[[ PROVIDED INFORMATION, beginning ]]

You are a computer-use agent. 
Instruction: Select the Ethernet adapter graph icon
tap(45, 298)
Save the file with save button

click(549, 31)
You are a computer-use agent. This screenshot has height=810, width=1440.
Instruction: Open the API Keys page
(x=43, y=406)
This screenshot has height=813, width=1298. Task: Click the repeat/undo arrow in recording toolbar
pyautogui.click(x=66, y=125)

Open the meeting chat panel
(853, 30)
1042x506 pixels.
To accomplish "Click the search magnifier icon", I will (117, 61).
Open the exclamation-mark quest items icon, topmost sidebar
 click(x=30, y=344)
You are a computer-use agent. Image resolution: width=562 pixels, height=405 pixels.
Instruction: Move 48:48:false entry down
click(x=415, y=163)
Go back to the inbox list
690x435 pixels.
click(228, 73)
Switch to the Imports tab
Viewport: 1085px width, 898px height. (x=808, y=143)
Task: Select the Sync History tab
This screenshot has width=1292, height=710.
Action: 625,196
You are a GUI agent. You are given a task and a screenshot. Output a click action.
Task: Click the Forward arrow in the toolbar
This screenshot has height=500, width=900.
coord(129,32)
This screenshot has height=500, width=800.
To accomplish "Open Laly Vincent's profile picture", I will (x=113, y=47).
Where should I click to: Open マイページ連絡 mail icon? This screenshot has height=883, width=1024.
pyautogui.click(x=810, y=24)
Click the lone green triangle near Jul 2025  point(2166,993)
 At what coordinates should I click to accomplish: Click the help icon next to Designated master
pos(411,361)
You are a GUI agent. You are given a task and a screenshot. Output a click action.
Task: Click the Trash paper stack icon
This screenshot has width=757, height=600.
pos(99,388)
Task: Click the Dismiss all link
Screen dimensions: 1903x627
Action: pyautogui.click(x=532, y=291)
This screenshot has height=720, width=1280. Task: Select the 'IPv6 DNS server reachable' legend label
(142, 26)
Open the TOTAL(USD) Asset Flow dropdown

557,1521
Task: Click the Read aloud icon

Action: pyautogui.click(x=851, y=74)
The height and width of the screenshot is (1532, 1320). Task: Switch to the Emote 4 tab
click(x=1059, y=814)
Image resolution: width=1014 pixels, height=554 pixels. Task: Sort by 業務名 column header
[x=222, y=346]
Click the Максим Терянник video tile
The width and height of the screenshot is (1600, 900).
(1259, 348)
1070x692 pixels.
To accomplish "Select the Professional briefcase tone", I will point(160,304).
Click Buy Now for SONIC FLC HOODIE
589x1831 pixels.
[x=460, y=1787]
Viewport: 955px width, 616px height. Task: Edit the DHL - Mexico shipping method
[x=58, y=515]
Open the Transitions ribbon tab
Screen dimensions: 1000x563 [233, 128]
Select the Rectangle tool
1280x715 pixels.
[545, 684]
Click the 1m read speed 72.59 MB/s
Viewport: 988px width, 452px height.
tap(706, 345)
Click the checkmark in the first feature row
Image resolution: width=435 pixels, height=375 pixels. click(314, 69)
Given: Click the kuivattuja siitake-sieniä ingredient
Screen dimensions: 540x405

[[ PROVIDED INFORMATION, end ]]

WHAT YOU SHOULD DO
Where a line of the entries contains "agent", report that line.

WRITTEN REPLY
You are a computer-use agent. 
You are a computer-use agent. This screenshot has height=810, width=1440.
You are a computer-use agent. Image resolution: width=562 pixels, height=405 pixels.
You are a GUI agent. You are given a task and a screenshot. Output a click action.
You are a GUI agent. You are given a task and a screenshot. Output a click action.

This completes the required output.